◆ Assignment:
Set down every record below exactly as written.

◆ Input data:
☆ ☆ ☆ ☆ ☆ ☆ ☆
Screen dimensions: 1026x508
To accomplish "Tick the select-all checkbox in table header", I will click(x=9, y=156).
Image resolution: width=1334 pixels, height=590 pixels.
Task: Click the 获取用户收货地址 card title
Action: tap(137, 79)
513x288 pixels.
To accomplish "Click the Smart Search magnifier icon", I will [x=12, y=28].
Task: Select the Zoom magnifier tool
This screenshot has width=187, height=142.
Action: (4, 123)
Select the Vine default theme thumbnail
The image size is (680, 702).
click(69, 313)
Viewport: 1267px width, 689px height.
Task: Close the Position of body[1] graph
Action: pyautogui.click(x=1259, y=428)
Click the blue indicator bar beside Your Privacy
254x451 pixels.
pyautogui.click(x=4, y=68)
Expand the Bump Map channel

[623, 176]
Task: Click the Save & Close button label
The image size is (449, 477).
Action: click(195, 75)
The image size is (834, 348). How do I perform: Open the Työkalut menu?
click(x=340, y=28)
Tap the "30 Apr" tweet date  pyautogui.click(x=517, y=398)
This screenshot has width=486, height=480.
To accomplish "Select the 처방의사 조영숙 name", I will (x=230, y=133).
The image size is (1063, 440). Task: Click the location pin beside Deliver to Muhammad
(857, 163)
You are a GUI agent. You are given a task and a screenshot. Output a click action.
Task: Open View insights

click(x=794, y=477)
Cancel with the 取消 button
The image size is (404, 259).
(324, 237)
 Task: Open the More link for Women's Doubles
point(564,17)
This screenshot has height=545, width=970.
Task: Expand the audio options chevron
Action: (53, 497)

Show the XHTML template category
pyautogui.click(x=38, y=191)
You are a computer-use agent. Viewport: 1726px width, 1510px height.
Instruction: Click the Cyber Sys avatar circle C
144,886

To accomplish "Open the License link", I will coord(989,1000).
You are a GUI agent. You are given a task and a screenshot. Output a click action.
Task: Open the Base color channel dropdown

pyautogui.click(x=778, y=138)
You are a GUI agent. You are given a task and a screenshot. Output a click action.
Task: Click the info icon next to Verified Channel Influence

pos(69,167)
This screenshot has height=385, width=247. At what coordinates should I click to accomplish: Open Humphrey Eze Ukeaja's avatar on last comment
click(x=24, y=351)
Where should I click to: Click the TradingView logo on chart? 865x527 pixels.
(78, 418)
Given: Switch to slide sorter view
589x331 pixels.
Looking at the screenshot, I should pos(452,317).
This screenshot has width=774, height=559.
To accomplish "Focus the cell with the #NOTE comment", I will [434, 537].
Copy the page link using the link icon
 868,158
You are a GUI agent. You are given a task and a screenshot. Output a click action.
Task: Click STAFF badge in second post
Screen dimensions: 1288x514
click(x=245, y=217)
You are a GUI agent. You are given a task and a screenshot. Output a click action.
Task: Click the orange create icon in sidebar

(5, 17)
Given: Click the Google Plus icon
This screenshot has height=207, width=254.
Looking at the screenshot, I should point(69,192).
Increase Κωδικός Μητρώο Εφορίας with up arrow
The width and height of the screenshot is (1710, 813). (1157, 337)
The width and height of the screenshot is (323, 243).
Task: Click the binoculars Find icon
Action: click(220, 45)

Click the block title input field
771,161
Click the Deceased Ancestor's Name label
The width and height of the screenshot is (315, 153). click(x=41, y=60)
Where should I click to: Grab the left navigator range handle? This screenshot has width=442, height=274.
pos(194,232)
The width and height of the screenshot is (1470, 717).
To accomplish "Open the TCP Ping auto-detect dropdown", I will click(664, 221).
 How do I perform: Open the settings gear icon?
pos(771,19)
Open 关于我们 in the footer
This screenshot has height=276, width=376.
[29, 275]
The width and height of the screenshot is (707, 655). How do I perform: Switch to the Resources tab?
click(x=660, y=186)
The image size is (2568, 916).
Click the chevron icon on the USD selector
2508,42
☆ ☆ ☆ ☆ ☆ ☆ ☆
◆ Output of the exercise:
Screen dimensions: 1026x508
To accomplish "Tick the select-all checkbox in table header", I will click(x=9, y=156).
Image resolution: width=1334 pixels, height=590 pixels.
Task: Click the 获取用户收货地址 card title
Action: tap(137, 79)
513x288 pixels.
To accomplish "Click the Smart Search magnifier icon", I will [x=12, y=28].
Task: Select the Zoom magnifier tool
This screenshot has width=187, height=142.
Action: (4, 123)
Select the Vine default theme thumbnail
The image size is (680, 702).
click(69, 313)
Viewport: 1267px width, 689px height.
Task: Close the Position of body[1] graph
Action: pyautogui.click(x=1259, y=428)
Click the blue indicator bar beside Your Privacy
254x451 pixels.
pyautogui.click(x=4, y=68)
Expand the Bump Map channel

[623, 176]
Task: Click the Save & Close button label
The image size is (449, 477).
Action: click(195, 75)
The image size is (834, 348). How do I perform: Open the Työkalut menu?
click(x=340, y=28)
Tap the "30 Apr" tweet date  pyautogui.click(x=517, y=398)
This screenshot has width=486, height=480.
To accomplish "Select the 처방의사 조영숙 name", I will (x=230, y=133).
The image size is (1063, 440). Task: Click the location pin beside Deliver to Muhammad
(857, 163)
You are a GUI agent. You are given a task and a screenshot. Output a click action.
Task: Open View insights

click(x=794, y=477)
Cancel with the 取消 button
The image size is (404, 259).
(324, 237)
 Task: Open the More link for Women's Doubles
point(564,17)
This screenshot has height=545, width=970.
Task: Expand the audio options chevron
Action: (53, 497)

Show the XHTML template category
pyautogui.click(x=38, y=191)
You are a computer-use agent. Viewport: 1726px width, 1510px height.
Instruction: Click the Cyber Sys avatar circle C
144,886

To accomplish "Open the License link", I will coord(989,1000).
You are a GUI agent. You are given a task and a screenshot. Output a click action.
Task: Open the Base color channel dropdown

pyautogui.click(x=778, y=138)
You are a GUI agent. You are given a task and a screenshot. Output a click action.
Task: Click the info icon next to Verified Channel Influence

pos(69,167)
This screenshot has height=385, width=247. At what coordinates should I click to accomplish: Open Humphrey Eze Ukeaja's avatar on last comment
click(x=24, y=351)
Where should I click to: Click the TradingView logo on chart? 865x527 pixels.
(78, 418)
Given: Switch to slide sorter view
589x331 pixels.
Looking at the screenshot, I should pos(452,317).
This screenshot has width=774, height=559.
To accomplish "Focus the cell with the #NOTE comment", I will [434, 537].
Copy the page link using the link icon
 868,158
You are a GUI agent. You are given a task and a screenshot. Output a click action.
Task: Click STAFF badge in second post
Screen dimensions: 1288x514
click(x=245, y=217)
You are a GUI agent. You are given a task and a screenshot. Output a click action.
Task: Click the orange create icon in sidebar

(5, 17)
Given: Click the Google Plus icon
This screenshot has height=207, width=254.
Looking at the screenshot, I should point(69,192).
Increase Κωδικός Μητρώο Εφορίας with up arrow
The width and height of the screenshot is (1710, 813). (1157, 337)
The width and height of the screenshot is (323, 243).
Task: Click the binoculars Find icon
Action: click(220, 45)

Click the block title input field
771,161
Click the Deceased Ancestor's Name label
The width and height of the screenshot is (315, 153). click(x=41, y=60)
Where should I click to: Grab the left navigator range handle? This screenshot has width=442, height=274.
pos(194,232)
The width and height of the screenshot is (1470, 717).
To accomplish "Open the TCP Ping auto-detect dropdown", I will click(664, 221).
 How do I perform: Open the settings gear icon?
pos(771,19)
Open 关于我们 in the footer
This screenshot has height=276, width=376.
[29, 275]
The width and height of the screenshot is (707, 655). How do I perform: Switch to the Resources tab?
click(x=660, y=186)
The image size is (2568, 916).
Click the chevron icon on the USD selector
2508,42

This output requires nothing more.